(Stored records)

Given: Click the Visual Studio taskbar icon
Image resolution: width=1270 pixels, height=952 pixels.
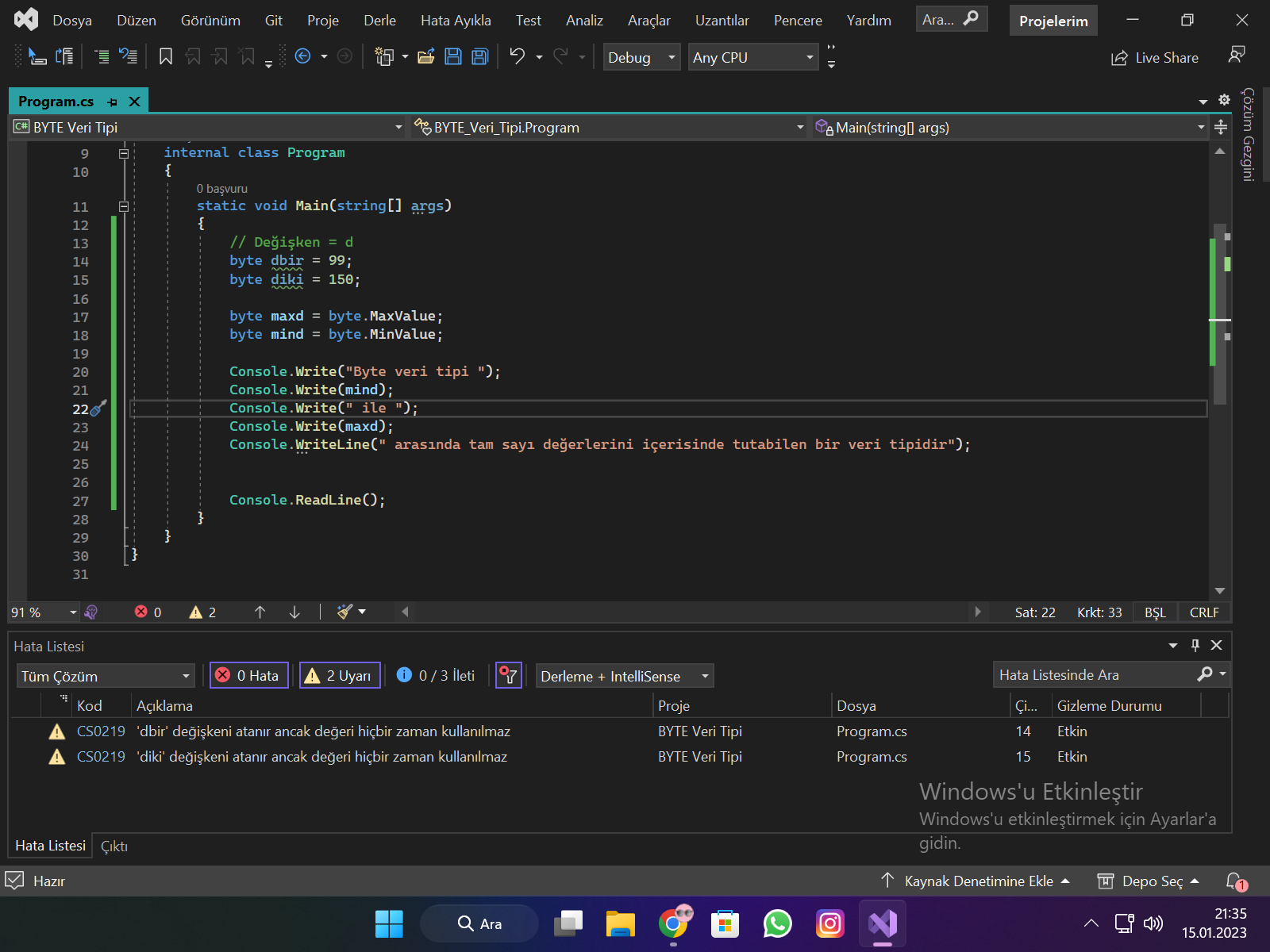Looking at the screenshot, I should pyautogui.click(x=882, y=923).
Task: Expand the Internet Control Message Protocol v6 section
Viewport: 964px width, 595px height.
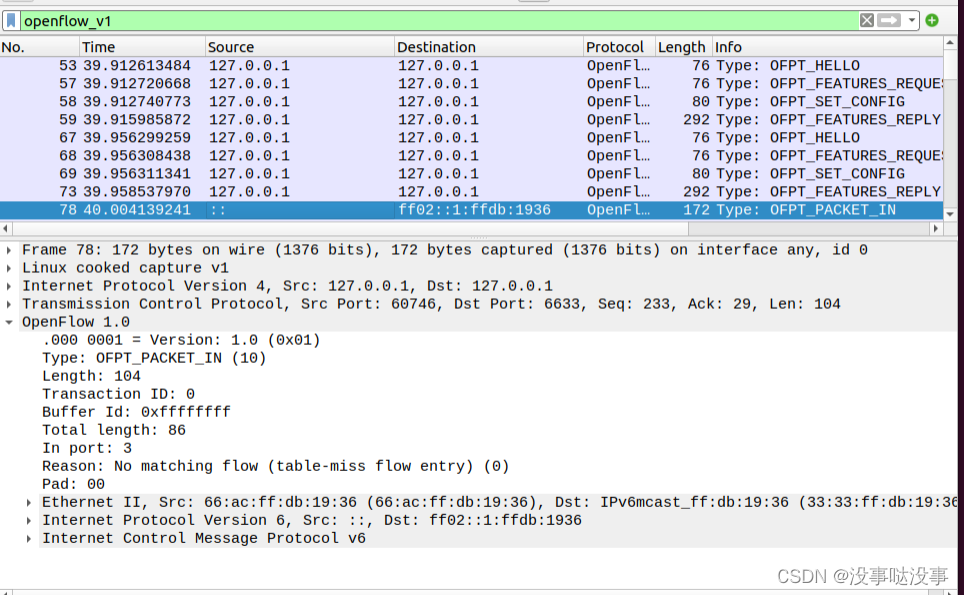Action: [27, 538]
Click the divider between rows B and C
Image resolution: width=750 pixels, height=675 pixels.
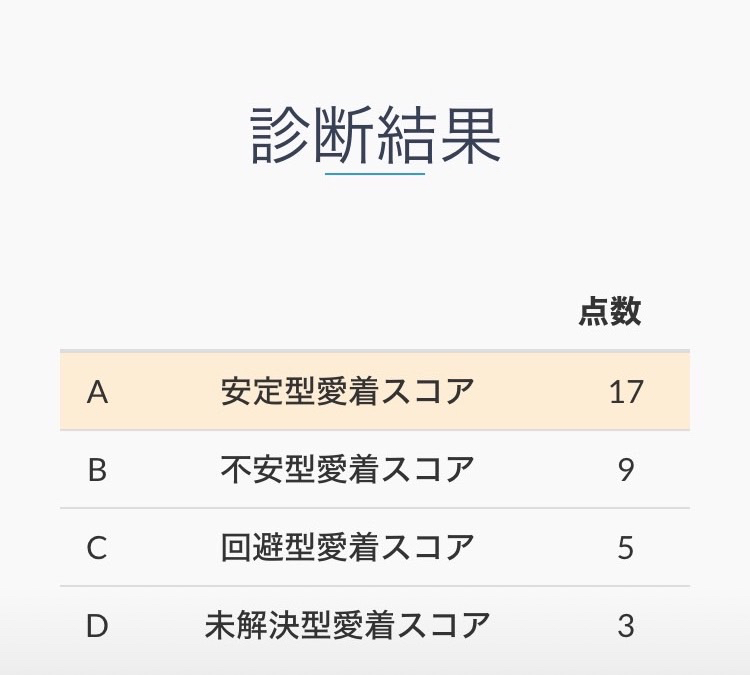pyautogui.click(x=375, y=508)
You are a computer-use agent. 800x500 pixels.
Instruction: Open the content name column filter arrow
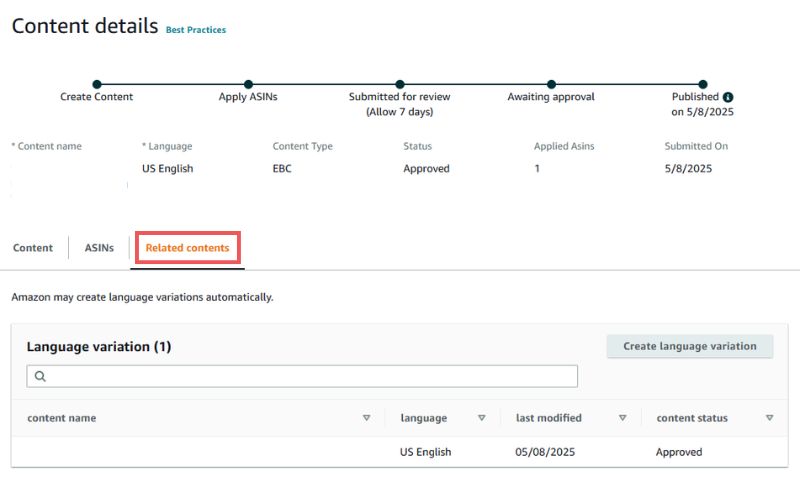pos(367,418)
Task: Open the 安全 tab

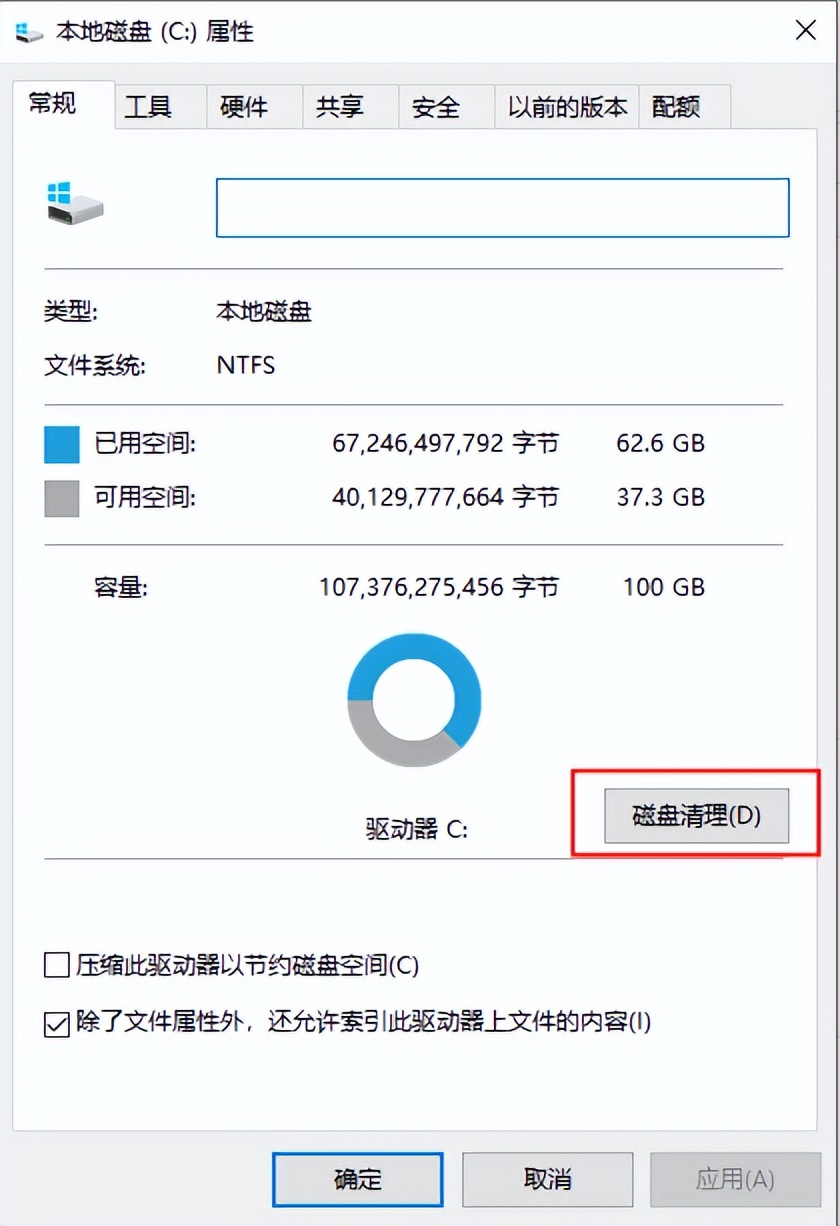Action: pyautogui.click(x=434, y=106)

● What is being asked: Could you give all the records again, exactly, minus the pictures?

● Exercise answer:
Given: Click the Visual Studio taskbar icon
Image resolution: width=1270 pixels, height=952 pixels.
Looking at the screenshot, I should pyautogui.click(x=882, y=923).
Task: Expand the Internet Control Message Protocol v6 section
Viewport: 964px width, 595px height.
Action: [27, 538]
Click the divider between rows B and C
Image resolution: width=750 pixels, height=675 pixels.
pyautogui.click(x=375, y=508)
You are a computer-use agent. 800x500 pixels.
Instruction: Open the content name column filter arrow
pos(367,418)
Task: Open the 安全 tab

Action: pyautogui.click(x=434, y=106)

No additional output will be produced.